The Centre for Food Policy
  1. PhD students
Food Policy

Rima Saini

Contact

rima.saini.1@city.ac.uk

PhD Topic

Negotiating a visible minority ethnic and ‘middle class’ social identity in the UK: A study of professional British South Asians.

Education

City, University of London (2014-present)

PhD Quantitative Sociology

Awards: Q-Step Funding

City University London (2013-2014)

MSc Social Research Methods (Distinction)

Research: Mixed-methodology study of minority ethnic identity salience and UK political party identification

Awards: Santander City Scholar 2013; PG Sociology Cathie Marsh Prize 2013/14

School of Public Policy, University College London, University of London (2009-2010)

MA Legal and Political Theory

School of Oriental and African Studies, University of London (2006-2009)

BA (Hons) Politics and International Studies

The Study

The intent of my research is to explore the social identity framework behind professional i.e. ‘middle class’ visible minority ethnic groups. I argue that minority racial and ethnic/ethno-religious identity is implicated in how we perceive and experience class, and that identification with a minority identity will thus noticeably affect the extent to which one in turn identifies with their place in the social hierarchy and define the way they engage with society through political and civic action. There is a dearth of literature on the ‘middle classes’ in the UK as a unique and sociologically interesting fraction of society. The experiences of well-off minority group members have similarly received little research attention over the years.

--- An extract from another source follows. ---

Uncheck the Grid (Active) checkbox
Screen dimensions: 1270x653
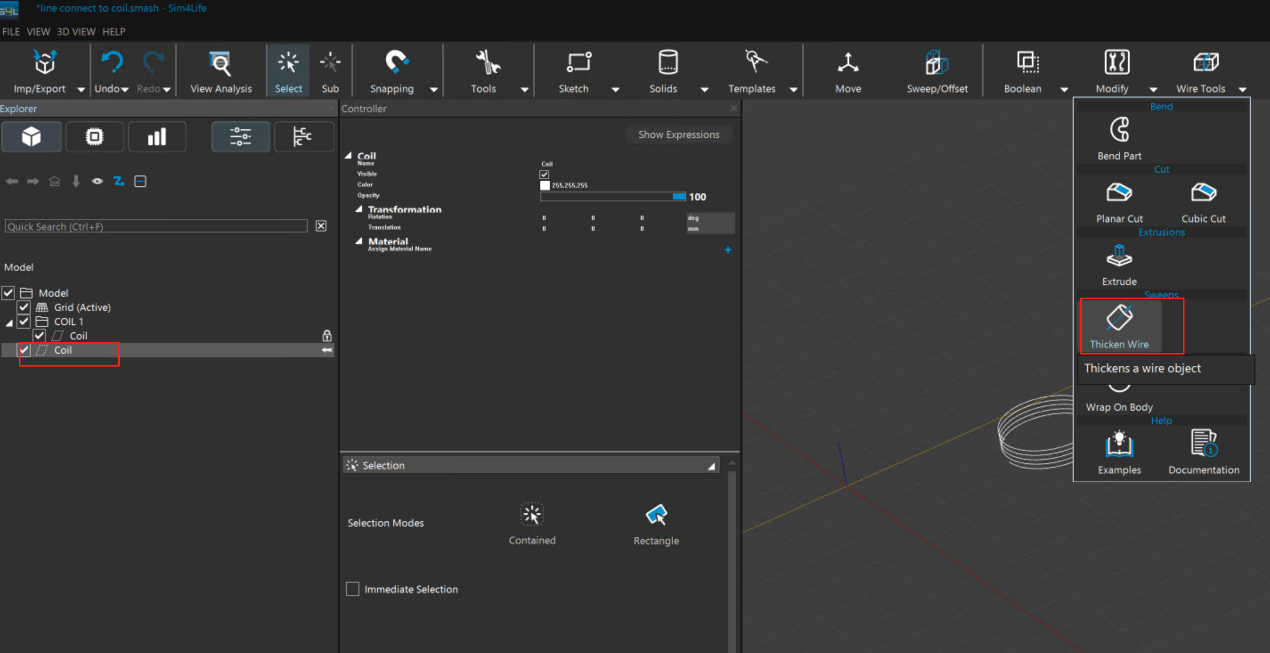[24, 308]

This research will thus constitute a three-part study in the negotiation of social identities across and between British South Asian Professionals. It will employ mixed-methods research (primary data collection entailing semi-structured interviews and statistical analysis of large-scale secondary data) to analyse: Perceptions towards and experiences of ‘middle classness’ across and between South Asian ethno-religious sub-groups; 2) Discrepancies between objective social location and subjective class identification dependent on levels of ethnic and religious identification across and between these sub-groups, and 3) The effect of class, minority ethnic and religious identification on political efficacy, political identification and civic engagement.

Research Interests

The measurement of minority identity, social class and social stratification analysis, the study of intersectionality, mixed methodologies, quantitative data analysis.